Eine Kollegin wird massivst unter Druck gesetzt , sie ist ca 50 arbeitet als Altenpflegerin. Macht ihre Arbeit, das einzige was sie nicht kann ist mit dem PC umgehen. Daher kann sie auch keine Berichte schreiben.
Vor ca 15 Jahren waren PC-Kenntnisse nicht erforderlich. Die Kollegin wird sich diese Kenntnisse wohl kaum aneignen können.
Muss der Betrieb, hier nicht eine alternative Lösung für die Mitarbeiterin finden, statt durch Gruppenleiter Druck auszuüben ???
Den Druck würde ich als Mobbing bezeichnen.
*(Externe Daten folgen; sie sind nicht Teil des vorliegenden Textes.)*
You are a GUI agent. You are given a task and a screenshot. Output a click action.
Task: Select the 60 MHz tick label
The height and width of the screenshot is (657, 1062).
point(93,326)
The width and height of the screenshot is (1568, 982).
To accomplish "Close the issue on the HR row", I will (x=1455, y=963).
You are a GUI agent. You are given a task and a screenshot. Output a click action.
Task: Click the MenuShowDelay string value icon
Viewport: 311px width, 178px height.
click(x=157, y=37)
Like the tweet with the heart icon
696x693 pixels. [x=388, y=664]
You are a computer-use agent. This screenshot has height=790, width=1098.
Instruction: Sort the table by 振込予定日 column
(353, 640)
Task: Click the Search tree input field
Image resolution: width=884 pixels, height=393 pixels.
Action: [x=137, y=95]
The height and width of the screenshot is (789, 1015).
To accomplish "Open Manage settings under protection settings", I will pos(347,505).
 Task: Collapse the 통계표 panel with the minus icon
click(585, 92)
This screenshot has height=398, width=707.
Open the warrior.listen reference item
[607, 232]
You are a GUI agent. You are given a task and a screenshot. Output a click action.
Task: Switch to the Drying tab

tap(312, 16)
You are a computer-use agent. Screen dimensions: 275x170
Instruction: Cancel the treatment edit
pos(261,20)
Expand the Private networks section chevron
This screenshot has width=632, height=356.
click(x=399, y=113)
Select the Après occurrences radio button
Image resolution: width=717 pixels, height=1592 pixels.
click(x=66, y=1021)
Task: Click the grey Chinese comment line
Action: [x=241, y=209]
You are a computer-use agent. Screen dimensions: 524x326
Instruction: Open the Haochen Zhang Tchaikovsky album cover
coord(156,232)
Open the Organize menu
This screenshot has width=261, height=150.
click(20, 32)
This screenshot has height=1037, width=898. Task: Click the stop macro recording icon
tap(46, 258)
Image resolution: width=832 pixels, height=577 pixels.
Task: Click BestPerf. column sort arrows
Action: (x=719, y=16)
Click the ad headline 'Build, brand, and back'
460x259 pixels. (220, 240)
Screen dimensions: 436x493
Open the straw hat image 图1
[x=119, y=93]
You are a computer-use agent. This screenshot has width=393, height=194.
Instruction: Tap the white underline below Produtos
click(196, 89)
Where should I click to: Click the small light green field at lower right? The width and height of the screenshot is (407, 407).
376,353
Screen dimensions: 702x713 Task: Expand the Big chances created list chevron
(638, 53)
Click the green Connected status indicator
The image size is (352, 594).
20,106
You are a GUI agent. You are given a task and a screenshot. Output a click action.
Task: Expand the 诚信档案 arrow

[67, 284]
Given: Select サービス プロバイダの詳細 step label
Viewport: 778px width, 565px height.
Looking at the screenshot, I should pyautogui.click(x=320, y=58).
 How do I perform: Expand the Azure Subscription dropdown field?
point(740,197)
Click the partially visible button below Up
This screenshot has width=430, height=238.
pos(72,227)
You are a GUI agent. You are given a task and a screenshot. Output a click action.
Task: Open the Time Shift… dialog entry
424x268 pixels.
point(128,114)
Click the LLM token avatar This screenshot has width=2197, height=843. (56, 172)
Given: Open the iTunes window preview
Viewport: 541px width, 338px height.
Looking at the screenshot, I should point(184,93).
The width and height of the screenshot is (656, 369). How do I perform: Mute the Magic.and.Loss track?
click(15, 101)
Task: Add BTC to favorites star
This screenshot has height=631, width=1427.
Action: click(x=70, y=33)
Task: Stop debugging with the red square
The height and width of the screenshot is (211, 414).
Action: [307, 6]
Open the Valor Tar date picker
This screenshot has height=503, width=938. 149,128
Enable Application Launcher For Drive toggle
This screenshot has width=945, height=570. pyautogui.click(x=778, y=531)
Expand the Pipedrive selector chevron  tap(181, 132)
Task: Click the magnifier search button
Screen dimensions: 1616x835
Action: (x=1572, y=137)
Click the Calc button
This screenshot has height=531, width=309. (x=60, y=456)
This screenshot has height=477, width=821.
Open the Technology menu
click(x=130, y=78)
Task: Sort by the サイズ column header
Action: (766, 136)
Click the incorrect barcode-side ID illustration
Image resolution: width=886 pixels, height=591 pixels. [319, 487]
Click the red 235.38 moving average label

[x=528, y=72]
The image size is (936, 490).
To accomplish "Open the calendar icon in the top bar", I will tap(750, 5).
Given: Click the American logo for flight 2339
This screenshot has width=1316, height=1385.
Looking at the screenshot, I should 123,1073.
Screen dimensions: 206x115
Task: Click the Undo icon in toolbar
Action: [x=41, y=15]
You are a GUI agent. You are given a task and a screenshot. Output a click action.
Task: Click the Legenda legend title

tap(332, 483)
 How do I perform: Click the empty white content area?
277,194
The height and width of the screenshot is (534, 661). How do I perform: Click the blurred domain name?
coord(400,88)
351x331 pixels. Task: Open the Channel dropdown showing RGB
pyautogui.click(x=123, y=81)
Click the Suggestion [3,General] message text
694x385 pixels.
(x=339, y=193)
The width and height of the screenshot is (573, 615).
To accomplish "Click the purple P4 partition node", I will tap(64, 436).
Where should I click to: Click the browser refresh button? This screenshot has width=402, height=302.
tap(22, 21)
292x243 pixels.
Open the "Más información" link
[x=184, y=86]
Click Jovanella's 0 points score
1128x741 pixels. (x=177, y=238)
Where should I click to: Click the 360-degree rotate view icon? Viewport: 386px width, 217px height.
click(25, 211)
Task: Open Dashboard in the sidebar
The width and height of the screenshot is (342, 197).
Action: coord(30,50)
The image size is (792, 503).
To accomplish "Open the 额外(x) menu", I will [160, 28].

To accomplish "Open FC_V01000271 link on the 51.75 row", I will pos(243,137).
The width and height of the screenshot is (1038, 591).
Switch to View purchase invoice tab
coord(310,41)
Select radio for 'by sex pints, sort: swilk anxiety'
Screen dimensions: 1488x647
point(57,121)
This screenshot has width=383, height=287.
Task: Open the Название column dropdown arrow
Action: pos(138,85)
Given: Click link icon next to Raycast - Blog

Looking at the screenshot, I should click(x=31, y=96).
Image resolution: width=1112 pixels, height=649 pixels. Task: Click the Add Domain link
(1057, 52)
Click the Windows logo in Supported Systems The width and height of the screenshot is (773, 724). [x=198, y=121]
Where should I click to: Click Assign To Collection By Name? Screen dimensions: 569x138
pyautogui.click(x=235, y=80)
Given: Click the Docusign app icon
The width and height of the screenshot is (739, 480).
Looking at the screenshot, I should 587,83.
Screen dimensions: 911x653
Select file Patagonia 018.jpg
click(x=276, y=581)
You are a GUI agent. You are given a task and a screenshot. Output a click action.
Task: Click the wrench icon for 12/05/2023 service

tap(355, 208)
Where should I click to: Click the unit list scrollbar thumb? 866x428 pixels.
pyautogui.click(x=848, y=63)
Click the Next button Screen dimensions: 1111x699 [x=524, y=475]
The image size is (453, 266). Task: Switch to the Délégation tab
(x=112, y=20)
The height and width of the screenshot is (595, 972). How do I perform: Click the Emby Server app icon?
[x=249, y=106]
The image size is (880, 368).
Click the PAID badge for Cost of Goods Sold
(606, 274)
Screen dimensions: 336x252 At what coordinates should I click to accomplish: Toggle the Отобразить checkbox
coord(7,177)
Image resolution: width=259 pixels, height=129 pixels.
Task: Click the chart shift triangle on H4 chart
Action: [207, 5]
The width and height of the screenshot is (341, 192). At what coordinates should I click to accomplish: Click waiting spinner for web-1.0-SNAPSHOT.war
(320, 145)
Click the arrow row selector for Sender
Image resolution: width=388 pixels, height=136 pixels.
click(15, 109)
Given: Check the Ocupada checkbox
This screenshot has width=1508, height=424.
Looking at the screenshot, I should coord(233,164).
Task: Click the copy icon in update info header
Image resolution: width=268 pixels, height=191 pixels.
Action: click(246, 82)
Häää ? Warum mobbing ? Das ist eine ganz normale Forderung.........Wenn sie nicht gewillt ist das zu tun sollte sie sich einen anderen Arbeitsplatz suchen !!! kopfschüttel
Es kommt auf die Art und Weise an.
Penaten meint, der Kollegin wird eben nicht Weiterbildung nahe gelegt, sondern sie hat persönliche Angriffe zu verkraften, die sie Mobbing nennt. Auf der persönlichen Ebene dürfen eben NICHT Angriffe stattfinden, das löst das Problem nicht, sondern führt zu Krankheit und Arbeitslosigkeit. Weiterbildungen müssten angeboten und auch finanziert werden.
Danke ;-) guinan
Definiere bitte mal Mobbing...
Na zum Beispiel, wenn ihr immer Aufgaben gegeben werden, die nicht zu ihrem Arbeitsfeld gehören, wenn Unterlagen versteckt werden um zu behaupten sie wäre unfähig oder wenn üble Nachrede stattfindet oder niemand mit ihr redet- sich im Cafe wegsetzen und so. Das wäre zB mobbing.